Make dot, dot22, dot22scalar, gemm on GPU work with dimensions of 0.

e98da52c · Frederic Bastien · c6fce90d · e98da52c · e98da52c
--- a/theano/sandbox/cuda/cuda_ndarray.cu
+++ b/theano/sandbox/cuda/cuda_ndarray.cu
@@ -2720,10 +2720,10 @@ int CudaNdarray_gemm(float alpha, const CudaNdarray * A, const CudaNdarray * B,
    if (B->nd != 2) { PyErr_SetString(PyExc_ValueError, "non-matrix arg to gemm"); return -1; }
    if (C->nd != 2) { PyErr_SetString(PyExc_ValueError, "non-matrix arg to gemm"); return -1; }

+    // We must allow dimensions to be zeros.
    if ((CudaNdarray_HOST_DIMS(A)[1] != CudaNdarray_HOST_DIMS(B)[0])
            || (CudaNdarray_HOST_DIMS(A)[0] != CudaNdarray_HOST_DIMS(C)[0])
-            || (CudaNdarray_HOST_DIMS(B)[1] != CudaNdarray_HOST_DIMS(C)[1])
-            || (CudaNdarray_HOST_DIMS(A)[1] == 0))
+            || (CudaNdarray_HOST_DIMS(B)[1] != CudaNdarray_HOST_DIMS(C)[1]))
    {
        PyErr_Format(PyExc_ValueError, "dimension mismatch in args to gemm (%i,%i)x(%i,%i)->(%i,%i)",
                CudaNdarray_HOST_DIMS(A)[0],
@@ -2814,6 +2814,9 @@ int CudaNdarray_gemm(float alpha, const CudaNdarray * A, const CudaNdarray * B,
    //TODO: recognize the negative stride and make a copy of the offending argument,
    //rather than aborting
 #define CHK_STRIDE_SGEMM(T0, T1, D0, D1, D2, a, x, sx, y, sy, b, z, sz) \
+    if (sx == 0){sx = 1;}\
+    if (sy == 0){sy = 1;}\
+    if (sz == 0){sz = 1;}\
    if ((sx > 0) && (sy > 0) && (sz > 0)) { \
        cublasSgemm(T0, T1, D0, D1, D2, a, x, sx, y, sy, b, z, sz); \
    } else { \

--- a/theano/sandbox/cuda/tests/test_blas.py
+++ b/theano/sandbox/cuda/tests/test_blas.py
@@ -28,29 +28,33 @@ def my_rand(*shape):
    return theano._asarray(numpy.random.rand(*shape),dtype='float32')

 def test_dot22():
-
-    a = tcn.shared_constructor(my_rand(4,4), 'a')
+    def cmp(a_shp, b_shp):
+        a = tcn.shared_constructor(my_rand(*a_shp), 'a')

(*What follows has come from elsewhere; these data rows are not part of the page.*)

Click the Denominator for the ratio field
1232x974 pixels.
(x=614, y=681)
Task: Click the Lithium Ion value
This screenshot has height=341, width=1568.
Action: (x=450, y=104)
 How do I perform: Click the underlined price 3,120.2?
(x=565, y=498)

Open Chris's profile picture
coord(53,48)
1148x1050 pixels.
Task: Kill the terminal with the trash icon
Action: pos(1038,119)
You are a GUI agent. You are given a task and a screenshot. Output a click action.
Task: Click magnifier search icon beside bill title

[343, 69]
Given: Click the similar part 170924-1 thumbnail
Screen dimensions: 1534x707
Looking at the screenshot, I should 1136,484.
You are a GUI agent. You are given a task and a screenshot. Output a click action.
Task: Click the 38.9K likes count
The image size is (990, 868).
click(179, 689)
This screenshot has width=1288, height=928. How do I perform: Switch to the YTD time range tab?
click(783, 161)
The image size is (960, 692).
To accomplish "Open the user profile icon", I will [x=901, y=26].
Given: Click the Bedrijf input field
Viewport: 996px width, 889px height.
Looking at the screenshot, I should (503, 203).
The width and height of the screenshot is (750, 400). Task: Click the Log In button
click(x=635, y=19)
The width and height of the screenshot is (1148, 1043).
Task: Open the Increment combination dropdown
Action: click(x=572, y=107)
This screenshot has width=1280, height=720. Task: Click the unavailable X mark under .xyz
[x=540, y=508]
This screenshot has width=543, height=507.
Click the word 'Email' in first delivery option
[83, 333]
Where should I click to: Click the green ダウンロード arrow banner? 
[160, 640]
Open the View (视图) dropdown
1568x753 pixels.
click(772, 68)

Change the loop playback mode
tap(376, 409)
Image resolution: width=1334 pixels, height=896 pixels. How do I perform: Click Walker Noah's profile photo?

        b = tensor.fmatrix()

        f = pfunc([b], [], updates=[(a, tensor.dot(a,b))], mode=mode_with_gpu)

        a0 = a.get_value() * 1.0
-    print a0
-    for i, node in enumerate(f.maker.env.toposort()):
-        print i, node
-    bval = my_rand(4,4)
+        bval = my_rand(*b_shp)
        f(bval)
-    print a.get_value()

        assert numpy.allclose(numpy.dot(a0, bval), a.get_value())

+    cmp((3,4),(4,5))
+    cmp((0,4),(4,5))
+    cmp((3,4),(4,0))
+    cmp((3,0),(0,5))
+    cmp((0,4),(4,0))
+    cmp((0,0),(0,0))
+
 def test_dot22scalar():
+    def cmp(a_shp, b_shp):
        a = tensor.fmatrix()
        b = tensor.fmatrix()
        scalar = tensor.fscalar()
-    av = my_rand(4,4)
-    bv = my_rand(4,4)
+        av = my_rand(*a_shp)
+        bv = my_rand(*b_shp)

        f = theano.function([a,b], tensor.dot(a,b)*numpy.asarray(4, 'float32'), mode=mode_with_gpu)
        f2 = theano.function([a,b], tensor.dot(a,b)*numpy.asarray(4, 'float32'))
@@ -72,9 +76,16 @@ def test_dot22scalar():
        assert isinstance(t[3].op,tcn.HostFromGpu)
        assert numpy.allclose(f(av,bv,0.5),f2(av,bv,0.5))

-def test_gemm():
+    cmp((3,4),(4,5))
+    cmp((0,4),(4,5))
+    cmp((3,4),(4,0))
+    cmp((3,0),(0,5))
+    cmp((0,4),(4,0))
+    cmp((0,0),(0,0))

-    a = tcn.shared_constructor(my_rand(4,4), 'a')
+def test_gemm():
+    def cmp(a_shp, b_shp):
+        a = tcn.shared_constructor(my_rand(*a_shp), 'a')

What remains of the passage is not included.